After the 3/11 Catastrophe: Whither the Japanese Peace State?

Asia Report #10 | June 2011

Over the past several years, foreign policy circles both inside and outside Japan have been anxious to determine whether Japan should or would develop new strategies to deal with a changing security environment in Asia. The catastrophic impact of the 3/11 earthquake, tsunami and nuclear disaster has only heightened the sense of anxiety over Japan’s future direction. At a time of great uncertainty about Japan’s future and the implications for its foreign policy, one might instead look to Japan’s national identity for signs of continuity and consistency.

For decades, Japan’s outlook and external behavior have been shaped by its identity as a “peace state” – a pacifist state associated with the so-called Yoshida Doctrine of cheap riding on U.S.-provided security while concentrating on economic development. That identity runs deep in the Japanese outlook, acting as both a guiding compass and an ideological constraint on state behavior. As the scholar Richard Samuels describes it, an identity is “a platform of ideas about a nation’s place in history and its people’s aspirations for the future.” For Japan, its identity as a peace state means that it is “essentially a reactive or adaptive state” which is not interested in becoming a great military power.

This peace state identity has been consistently evoked in Japanese discourse and followed in practice, even as Japanese defense policy has seen increased debate and contestation in recent years, argued Mike M. Mochizuki at an April 14 Policy Briefing on “Identity and Rising Asian Powers: Implications for Regional Cooperation,” organized by the Sigur Center for Asian Studies.

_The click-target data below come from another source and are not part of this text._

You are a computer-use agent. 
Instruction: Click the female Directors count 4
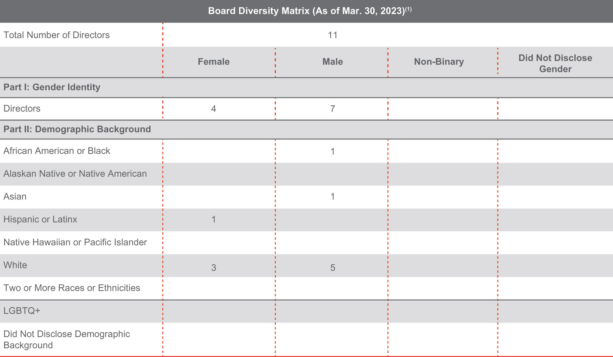pos(214,109)
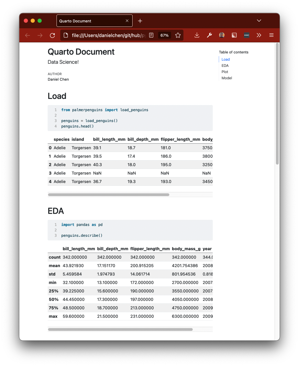Open the list all tabs dropdown
This screenshot has width=299, height=366.
point(259,21)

The strengthening of Japan-US cooperation since the Persian Gulf War has emphasized nonviolence and “mutual aid,” as did their joint humanitarian operations after 3/11. Japan’s commitment to nuclear restraint, despite security threats such as North Korea’s nuclear test in October 2006, can also be attributed in part to the Japanese identity as a nonnuclear peace state. Even constitutional revision movements have had to couch their proposals in the language of the peace state.

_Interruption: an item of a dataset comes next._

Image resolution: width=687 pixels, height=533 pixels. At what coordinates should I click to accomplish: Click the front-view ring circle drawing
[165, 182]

More recently, the National Defense Policy Guidelines announced last December also emphasized peacemaking. Granted, some may cast doubt on the peace principle, citing Japan’s recent recalibration of its defense policy that has included an increase in mobility to protect its southwest islands from China, the shifting of a squadron to Okinawa, a decision to procure more submarines, and greater emphasis on intelligence surveillance and reconnaissance. Nevertheless, as Mochizuki pointed out, all of this has remained within the narrative of the peace state identity, and Japan continues to adhere to a minimal defense capacity, forgoing offensive capabilities and insisting on the doctrine of no use of force, except in very restrictive self-defense purposes.